Waitrose has announced plans to roll out a new trial that give customers the opportunity to return hard to recycle flexible plastics at their local store.
The scheme goes live this week across 37 branches serviced by the supermarket’s Leyland distribution centre in the North of England.
The trial will permit all clean flexible plastics that can be crunched up, stretched, squashed or unfurled to be deposited in-store for an initial period of 12 weeks.
Drop off points that have historically been used to recycle plastic bags will be retrofitted to allow an expanded range of flexible plastics, including crisp packets, sweet wrappers, bubble wrap, cling film and many more.
It’s projected that flexible plastics accounts for a quarter of all consumer packaging on the market, amounting to 215 billion items per year, but much of it is currently not recycled due to industry challenges.

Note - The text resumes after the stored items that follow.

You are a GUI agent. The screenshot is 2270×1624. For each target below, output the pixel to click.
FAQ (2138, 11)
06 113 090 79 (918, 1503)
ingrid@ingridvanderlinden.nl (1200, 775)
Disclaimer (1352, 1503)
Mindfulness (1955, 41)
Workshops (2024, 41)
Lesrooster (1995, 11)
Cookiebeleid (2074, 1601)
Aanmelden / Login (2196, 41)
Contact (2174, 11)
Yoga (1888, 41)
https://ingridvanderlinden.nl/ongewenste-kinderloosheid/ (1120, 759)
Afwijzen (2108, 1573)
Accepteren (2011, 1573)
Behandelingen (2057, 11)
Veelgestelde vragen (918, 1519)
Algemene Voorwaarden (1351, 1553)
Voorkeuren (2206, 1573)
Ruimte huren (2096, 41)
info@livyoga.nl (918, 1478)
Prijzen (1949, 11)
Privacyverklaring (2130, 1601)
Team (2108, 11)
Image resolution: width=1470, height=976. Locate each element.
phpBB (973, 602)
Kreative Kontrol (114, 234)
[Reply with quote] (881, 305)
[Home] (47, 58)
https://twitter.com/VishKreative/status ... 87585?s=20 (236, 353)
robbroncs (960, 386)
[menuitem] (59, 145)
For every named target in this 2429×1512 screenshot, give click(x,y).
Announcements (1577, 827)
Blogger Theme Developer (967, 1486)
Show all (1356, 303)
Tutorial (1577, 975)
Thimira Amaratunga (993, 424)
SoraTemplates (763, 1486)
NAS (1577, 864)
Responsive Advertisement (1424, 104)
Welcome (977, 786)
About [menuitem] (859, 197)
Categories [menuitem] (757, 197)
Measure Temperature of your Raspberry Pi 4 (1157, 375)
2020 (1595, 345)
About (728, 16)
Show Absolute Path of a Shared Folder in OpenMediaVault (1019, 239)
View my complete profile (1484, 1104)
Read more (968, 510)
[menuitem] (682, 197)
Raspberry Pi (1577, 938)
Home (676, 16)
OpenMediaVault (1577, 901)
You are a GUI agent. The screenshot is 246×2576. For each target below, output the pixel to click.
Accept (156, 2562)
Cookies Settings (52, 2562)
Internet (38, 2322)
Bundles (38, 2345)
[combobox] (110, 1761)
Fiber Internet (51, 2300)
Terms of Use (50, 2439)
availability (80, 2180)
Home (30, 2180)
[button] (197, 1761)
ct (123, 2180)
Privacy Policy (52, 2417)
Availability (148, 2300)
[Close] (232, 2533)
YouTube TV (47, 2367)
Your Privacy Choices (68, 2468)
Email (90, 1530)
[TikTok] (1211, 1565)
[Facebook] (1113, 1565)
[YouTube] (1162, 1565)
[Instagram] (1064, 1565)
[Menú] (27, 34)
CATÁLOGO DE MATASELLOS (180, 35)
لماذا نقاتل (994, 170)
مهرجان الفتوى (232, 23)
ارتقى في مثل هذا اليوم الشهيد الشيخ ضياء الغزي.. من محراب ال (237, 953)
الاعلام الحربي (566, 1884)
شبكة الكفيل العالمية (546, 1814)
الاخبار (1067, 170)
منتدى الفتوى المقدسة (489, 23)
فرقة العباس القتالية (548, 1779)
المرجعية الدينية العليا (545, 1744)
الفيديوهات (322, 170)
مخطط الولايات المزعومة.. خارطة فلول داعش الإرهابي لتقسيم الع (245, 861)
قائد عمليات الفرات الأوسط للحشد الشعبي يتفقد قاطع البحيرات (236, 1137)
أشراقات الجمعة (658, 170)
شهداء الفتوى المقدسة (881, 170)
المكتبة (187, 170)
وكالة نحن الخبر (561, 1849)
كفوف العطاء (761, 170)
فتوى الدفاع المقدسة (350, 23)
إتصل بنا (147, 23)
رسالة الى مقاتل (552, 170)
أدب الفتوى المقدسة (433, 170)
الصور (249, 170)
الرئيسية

The trial aims to address this challenge and be used to provide critical insight on the volumes, type and level of contamination of the plastic packaging collected.
Waitrose said that it could extend the scheme to all stores in the near future if the trial is successful.
“The UK’s infrastructure is currently not fit for purpose to deal with the recycling of all flexible plastics, with significant volumes currently going to landfill or being incinerated in the UK each year,” said Marija Rompani, partner & director of ethics & sustainability at the John Lewis Partnership. “If the UK is to become more efficient in its handling of difficult to recycle flexible plastics, we not only need to invest in more capable machinery, we need to come together as an industry and make recycling flexible plastics easier for the public."
Rompani added: “This is the emphasis of our trial and our new drop off points in store and we hope it will provide us with the intelligence needed to roll out more widely in the future.”